Cabozantinib in well-differentiated metastatic pancreatic neuroendocrine tumors: a promising addition to the therapeutic arsenal
Dear editor,
Pancreatic neuroendocrine tumors (pNETs), though often indolent, exhibit progressive malignant potential, with the majority of patients presenting at a metastatic stage (1). Despite the rising incidence, existing therapies—including somatostatin analogs (SSAs), everolimus, and sunitinib—offer modest improvements in progression-free survival (PFS) and often lack durable efficacy in advanced disease (2). The recent approval of cabozantinib in March 2025 by the U.S. Food and Drug Administration (FDA) for well-differentiated, metastatic pNETs marks a significant shift in the therapeutic landscape (3).
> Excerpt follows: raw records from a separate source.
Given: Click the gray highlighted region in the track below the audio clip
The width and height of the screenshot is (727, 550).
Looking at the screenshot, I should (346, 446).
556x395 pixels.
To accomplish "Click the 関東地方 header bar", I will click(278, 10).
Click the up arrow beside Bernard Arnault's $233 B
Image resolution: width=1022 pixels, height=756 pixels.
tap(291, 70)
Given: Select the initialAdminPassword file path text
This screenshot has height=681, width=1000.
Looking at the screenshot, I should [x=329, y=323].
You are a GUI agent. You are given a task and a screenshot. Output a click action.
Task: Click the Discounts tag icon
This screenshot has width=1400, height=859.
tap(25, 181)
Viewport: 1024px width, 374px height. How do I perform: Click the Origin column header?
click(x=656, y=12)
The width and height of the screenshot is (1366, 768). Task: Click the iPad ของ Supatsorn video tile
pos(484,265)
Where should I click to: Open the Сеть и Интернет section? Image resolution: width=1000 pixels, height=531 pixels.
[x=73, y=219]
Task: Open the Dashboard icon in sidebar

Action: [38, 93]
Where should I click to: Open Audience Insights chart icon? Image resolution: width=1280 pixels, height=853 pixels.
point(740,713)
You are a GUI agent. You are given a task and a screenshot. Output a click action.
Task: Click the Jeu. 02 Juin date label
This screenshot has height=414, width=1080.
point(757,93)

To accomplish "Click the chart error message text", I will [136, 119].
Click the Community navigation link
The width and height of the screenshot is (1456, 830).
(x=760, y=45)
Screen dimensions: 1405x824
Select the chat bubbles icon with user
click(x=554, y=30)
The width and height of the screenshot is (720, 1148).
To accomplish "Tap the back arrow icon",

The standard of care for pNETs involves a combination of surgical, medical, and locoregional treatments (Table 1). Surgical resection remains the mainstay for localized disease. SSAs such as octreotide and lanreotide provide symptom control and may slow tumor progression. Targeted agents like sunitinib and everolimus are approved for advanced or progressive well-differentiated pNETs. Cytotoxic chemotherapy is generally reserved for poorly differentiated tumors or rapidly progressive disease, with combinations like temozolomide and capecitabine showing promising response rates. Locoregional therapies such as ablation and chemoembolization are also options for liver-dominant disease. Enrollment in clinical trials is encouraged, particularly for patients with advanced, unresectable tumors (4-6).
Table 1
| Treatment modality | Examples/agents | Key study | Limitations |
|---|---|---|---|
| Surgery | Surgical resection of primary/metastatic pNET | (4) | Although surgery improves survival even in metastatic pNETs, it remains non-feasible in cases of unresectable disease or extensive metastasis |
| Targeted therapy—everolimus | Everolimus (mTOR inhibitor) | (5) | Although everolimus significantly prolonged PFS, only 5% achieved a partial response, and disease progression eventually occurred in most patients despite therapy |
| Targeted therapy—sunitinib | Sunitinib (VEGF/PDGF TKI) | (5) | Sunitinib improved PFS and disease control, but ORR remained low (~9%), and resistance often developed over time |
| SSAs | Octreotide LAR, lanreotide | (6) | Most patients achieved disease stabilization, but no objective tumor regression was observed, confirming limited antiproliferative potential in progressive disease |
| CAPTEM | Capecitabine + temozolomide | (6) | CAPTEM demonstrated improved PFS and ORR, but was associated with grade 3–4 hematologic toxicity (e.g., neutropenia, thrombocytopenia), and further validation in larger cohorts is warranted |
CAPTEM, chemotherapy and temozolomide; LAR, long-acting release; mTOR, mechanistic target of rapamycin; ORR, objective response rate; PDGF, platelet-derived growth factor; PFS, progression-free survival; pNETs, pancreatic neuroendocrine tumors; SSAs, somatostatin analogs; TKI, tyrosine kinase inhibitor; VEGF, vascular endothelial growth factor.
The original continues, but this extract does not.